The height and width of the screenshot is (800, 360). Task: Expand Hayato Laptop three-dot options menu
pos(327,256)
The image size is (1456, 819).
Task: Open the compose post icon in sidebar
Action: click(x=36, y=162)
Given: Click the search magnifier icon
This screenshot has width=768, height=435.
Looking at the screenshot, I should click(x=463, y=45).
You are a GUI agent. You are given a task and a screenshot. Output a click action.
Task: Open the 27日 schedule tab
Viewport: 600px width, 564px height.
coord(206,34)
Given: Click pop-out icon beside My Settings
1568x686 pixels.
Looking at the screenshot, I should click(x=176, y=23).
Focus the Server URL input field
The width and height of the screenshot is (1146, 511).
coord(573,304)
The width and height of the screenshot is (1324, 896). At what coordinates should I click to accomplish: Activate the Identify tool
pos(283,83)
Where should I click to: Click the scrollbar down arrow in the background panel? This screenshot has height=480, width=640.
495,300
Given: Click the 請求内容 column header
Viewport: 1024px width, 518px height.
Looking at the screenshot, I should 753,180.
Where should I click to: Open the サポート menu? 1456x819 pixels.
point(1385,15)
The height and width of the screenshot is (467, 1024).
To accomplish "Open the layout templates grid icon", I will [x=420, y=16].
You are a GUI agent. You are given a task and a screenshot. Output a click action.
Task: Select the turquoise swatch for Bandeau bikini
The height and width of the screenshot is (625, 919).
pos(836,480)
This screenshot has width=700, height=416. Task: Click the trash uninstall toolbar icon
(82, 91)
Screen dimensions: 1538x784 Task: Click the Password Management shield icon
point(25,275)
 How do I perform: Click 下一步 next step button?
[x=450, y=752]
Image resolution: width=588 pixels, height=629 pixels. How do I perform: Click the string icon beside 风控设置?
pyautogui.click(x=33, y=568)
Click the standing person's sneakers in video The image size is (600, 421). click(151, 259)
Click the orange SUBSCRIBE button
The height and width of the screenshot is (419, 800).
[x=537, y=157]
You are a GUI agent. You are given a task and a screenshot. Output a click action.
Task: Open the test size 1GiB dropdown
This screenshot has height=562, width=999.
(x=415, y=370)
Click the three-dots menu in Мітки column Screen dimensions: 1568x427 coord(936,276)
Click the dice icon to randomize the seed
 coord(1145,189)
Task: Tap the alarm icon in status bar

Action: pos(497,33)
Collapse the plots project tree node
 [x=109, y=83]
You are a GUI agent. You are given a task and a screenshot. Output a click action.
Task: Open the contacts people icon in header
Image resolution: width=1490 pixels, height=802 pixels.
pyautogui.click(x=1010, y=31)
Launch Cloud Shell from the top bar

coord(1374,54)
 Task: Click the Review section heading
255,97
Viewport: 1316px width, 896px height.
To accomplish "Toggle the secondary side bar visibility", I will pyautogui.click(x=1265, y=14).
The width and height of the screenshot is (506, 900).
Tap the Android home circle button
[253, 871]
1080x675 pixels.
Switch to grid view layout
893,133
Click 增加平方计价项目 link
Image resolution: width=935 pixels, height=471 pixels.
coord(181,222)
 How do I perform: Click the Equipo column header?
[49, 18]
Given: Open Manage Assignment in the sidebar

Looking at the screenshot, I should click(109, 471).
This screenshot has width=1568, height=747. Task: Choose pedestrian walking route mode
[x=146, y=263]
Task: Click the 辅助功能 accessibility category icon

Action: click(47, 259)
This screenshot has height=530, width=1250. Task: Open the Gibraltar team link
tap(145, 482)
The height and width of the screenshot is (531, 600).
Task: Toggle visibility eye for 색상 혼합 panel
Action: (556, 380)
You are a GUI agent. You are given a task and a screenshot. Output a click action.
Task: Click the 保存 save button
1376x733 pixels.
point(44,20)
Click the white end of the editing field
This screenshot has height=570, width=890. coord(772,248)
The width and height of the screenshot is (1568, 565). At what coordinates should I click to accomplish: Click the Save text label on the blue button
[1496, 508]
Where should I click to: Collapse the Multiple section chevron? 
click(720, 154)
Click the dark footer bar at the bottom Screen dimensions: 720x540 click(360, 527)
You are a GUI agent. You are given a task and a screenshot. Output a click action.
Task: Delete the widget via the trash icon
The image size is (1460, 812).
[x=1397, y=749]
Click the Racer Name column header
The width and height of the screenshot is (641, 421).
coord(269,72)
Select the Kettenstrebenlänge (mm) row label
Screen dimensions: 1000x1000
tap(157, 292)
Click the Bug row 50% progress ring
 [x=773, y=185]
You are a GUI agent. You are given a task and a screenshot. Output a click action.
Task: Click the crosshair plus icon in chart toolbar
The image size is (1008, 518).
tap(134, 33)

◆ ◆ ◆ ◆

--- Required work ---
Convert all of the entries above into a JSON list of strings, with one string for each line and no strings for blank lines.

--- Reply ---
[
  "The height and width of the screenshot is (800, 360). Task: Expand Hayato Laptop three-dot options menu",
  "pos(327,256)",
  "The image size is (1456, 819).",
  "Task: Open the compose post icon in sidebar",
  "Action: click(x=36, y=162)",
  "Given: Click the search magnifier icon",
  "This screenshot has width=768, height=435.",
  "Looking at the screenshot, I should click(x=463, y=45).",
  "You are a GUI agent. You are given a task and a screenshot. Output a click action.",
  "Task: Open the 27日 schedule tab",
  "Viewport: 600px width, 564px height.",
  "coord(206,34)",
  "Given: Click pop-out icon beside My Settings",
  "1568x686 pixels.",
  "Looking at the screenshot, I should click(x=176, y=23).",
  "Focus the Server URL input field",
  "The width and height of the screenshot is (1146, 511).",
  "coord(573,304)",
  "The width and height of the screenshot is (1324, 896). At what coordinates should I click to accomplish: Activate the Identify tool",
  "pos(283,83)",
  "Where should I click to: Click the scrollbar down arrow in the background panel? This screenshot has height=480, width=640.",
  "495,300",
  "Given: Click the 請求内容 column header",
  "Viewport: 1024px width, 518px height.",
  "Looking at the screenshot, I should 753,180.",
  "Where should I click to: Open the サポート menu? 1456x819 pixels.",
  "point(1385,15)",
  "The height and width of the screenshot is (467, 1024).",
  "To accomplish \"Open the layout templates grid icon\", I will [x=420, y=16].",
  "You are a GUI agent. You are given a task and a screenshot. Output a click action.",
  "Task: Select the turquoise swatch for Bandeau bikini",
  "The height and width of the screenshot is (625, 919).",
  "pos(836,480)",
  "This screenshot has width=700, height=416. Task: Click the trash uninstall toolbar icon",
  "(82, 91)",
  "Screen dimensions: 1538x784 Task: Click the Password Management shield icon",
  "point(25,275)",
  " How do I perform: Click 下一步 next step button?",
  "[x=450, y=752]",
  "Image resolution: width=588 pixels, height=629 pixels. How do I perform: Click the string icon beside 风控设置?",
  "pyautogui.click(x=33, y=568)",
  "Click the standing person's sneakers in video The image size is (600, 421). click(151, 259)",
  "Click the orange SUBSCRIBE button",
  "The height and width of the screenshot is (419, 800).",
  "[x=537, y=157]",
  "You are a GUI agent. You are given a task and a screenshot. Output a click action.",
  "Task: Open the test size 1GiB dropdown",
  "This screenshot has height=562, width=999.",
  "(x=415, y=370)",
  "Click the three-dots menu in Мітки column Screen dimensions: 1568x427 coord(936,276)",
  "Click the dice icon to randomize the seed",
  " coord(1145,189)",
  "Task: Tap the alarm icon in status bar",
  "Action: pos(497,33)",
  "Collapse the plots project tree node",
  " [x=109, y=83]",
  "You are a GUI agent. You are given a task and a screenshot. Output a click action.",
  "Task: Open the contacts people icon in header",
  "Image resolution: width=1490 pixels, height=802 pixels.",
  "pyautogui.click(x=1010, y=31)",
  "Launch Cloud Shell from the top bar",
  "coord(1374,54)",
  " Task: Click the Review section heading",
  "255,97",
  "Viewport: 1316px width, 896px height.",
  "To accomplish \"Toggle the secondary side bar visibility\", I will pyautogui.click(x=1265, y=14).",
  "The width and height of the screenshot is (506, 900).",
  "Tap the Android home circle button",
  "[253, 871]",
  "1080x675 pixels.",
  "Switch to grid view layout",
  "893,133",
  "Click 增加平方计价项目 link",
  "Image resolution: width=935 pixels, height=471 pixels.",
  "coord(181,222)",
  " How do I perform: Click the Equipo column header?",
  "[49, 18]",
  "Given: Open Manage Assignment in the sidebar",
  "Looking at the screenshot, I should click(109, 471).",
  "This screenshot has width=1568, height=747. Task: Choose pedestrian walking route mode",
  "[x=146, y=263]",
  "Task: Click the 辅助功能 accessibility category icon",
  "Action: click(47, 259)",
  "This screenshot has height=530, width=1250. Task: Open the Gibraltar team link",
  "tap(145, 482)",
  "The height and width of the screenshot is (531, 600).",
  "Task: Toggle visibility eye for 색상 혼합 panel",
  "Action: (556, 380)",
  "You are a GUI agent. You are given a task and a screenshot. Output a click action.",
  "Task: Click the 保存 save button",
  "1376x733 pixels.",
  "point(44,20)",
  "Click the white end of the editing field",
  "This screenshot has height=570, width=890. coord(772,248)",
  "The width and height of the screenshot is (1568, 565). At what coordinates should I click to accomplish: Click the Save text label on the blue button",
  "[1496, 508]",
  "Where should I click to: Collapse the Multiple section chevron? ",
  "click(720, 154)",
  "Click the dark footer bar at the bottom Screen dimensions: 720x540 click(360, 527)",
  "You are a GUI agent. You are given a task and a screenshot. Output a click action.",
  "Task: Delete the widget via the trash icon",
  "The image size is (1460, 812).",
  "[x=1397, y=749]",
  "Click the Racer Name column header",
  "The width and height of the screenshot is (641, 421).",
  "coord(269,72)",
  "Select the Kettenstrebenlänge (mm) row label",
  "Screen dimensions: 1000x1000",
  "tap(157, 292)",
  "Click the Bug row 50% progress ring",
  " [x=773, y=185]",
  "You are a GUI agent. You are given a task and a screenshot. Output a click action.",
  "Task: Click the crosshair plus icon in chart toolbar",
  "The image size is (1008, 518).",
  "tap(134, 33)"
]